Néanmoins, Gers ressent le besoin de situer localement ses personnages. Pour la femme solitaire, par exemple, il ne sait pas encore s’il doit la placer à la campagne ou à la ville. Ou bien si ce lieu choisi pour elle sera important ou non pour l’intrigue et comme cette intrigue est à peine amorcée, la question des lieux reste ouverte.
Reprenant la fiche de son personnage du journaliste sans emploi, Glenn Gers estime qu’il faudrait se lancer une sorte de défi personnel et créer un personnage qui soit d’un âge opposé à celui de l’auteur ou de l’autrice afin d’explorer un aspect de soi qui n’est plus.
Ainsi, Glenn Gers qui est dans la cinquantaine décide de faire de son journaliste free-lance un jeune journaliste débutant dans le métier et qui essaie de s’y faire une place (notez que l’antagoniste et le protagoniste sont animés parallèlement d’une ambition, certes différente, mais la notion d’ambition les imprègne tous deux).
Néanmoins, s’il échoue avec un personnage jeune, Gers se réserve la possibilité d’inventer un personnage de son propre âge mais dont la difficulté viendrait du fait qu’il n’a pu s’adapter aux nouvelles méthodes d’investigation telles que proposées à travers le podcast et qu’il soit en quelque sorte sur la touche.

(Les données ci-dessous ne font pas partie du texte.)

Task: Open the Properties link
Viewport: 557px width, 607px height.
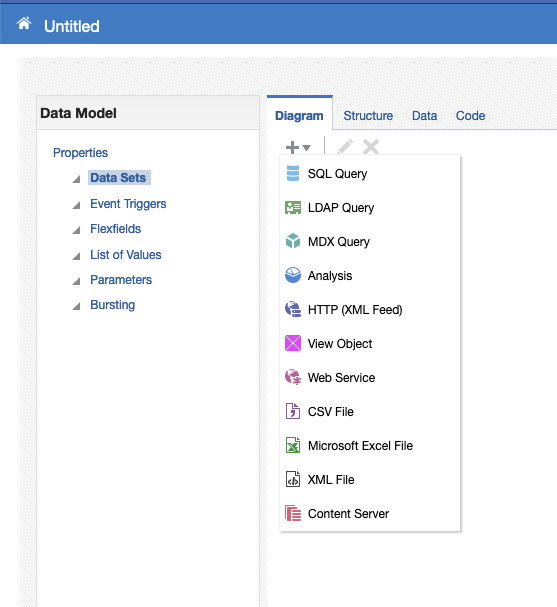Action: [x=81, y=153]
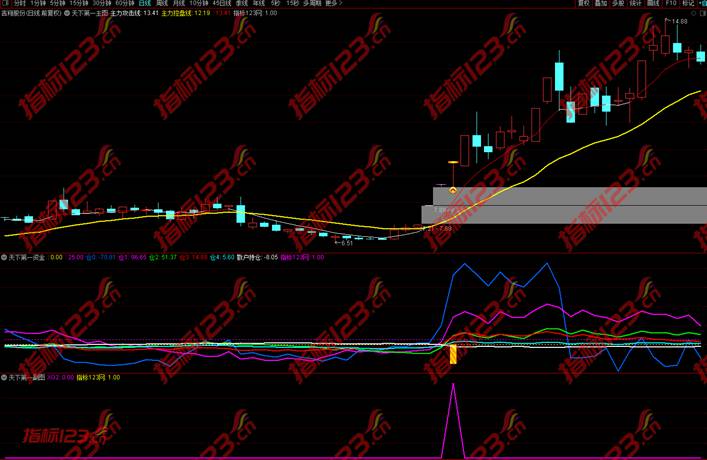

Cette inadaptation aux nouvelles technologies pourrait être alors la raison de son inactivité professionnelle.
Alors que le podcast dans son activité habituelle n’attirait guère l’attention des autorités, le meurtre les a mobilisées. Ainsi, Glenn Gers pense ajouter quelques véritables policiers chargés de l’enquête. Évidemment, cela suppose des situations conflictuelles lors des rencontres entre les deux sphères.
Quand on invente des personnages, il est toujours assez excitant d’écrire une courte biographie les concernant. On doit pouvoir considérer leur existence hors du contexte du récit même si vous ne vous servirez pas de tout le matériel que vous pourriez disposer de cette façon.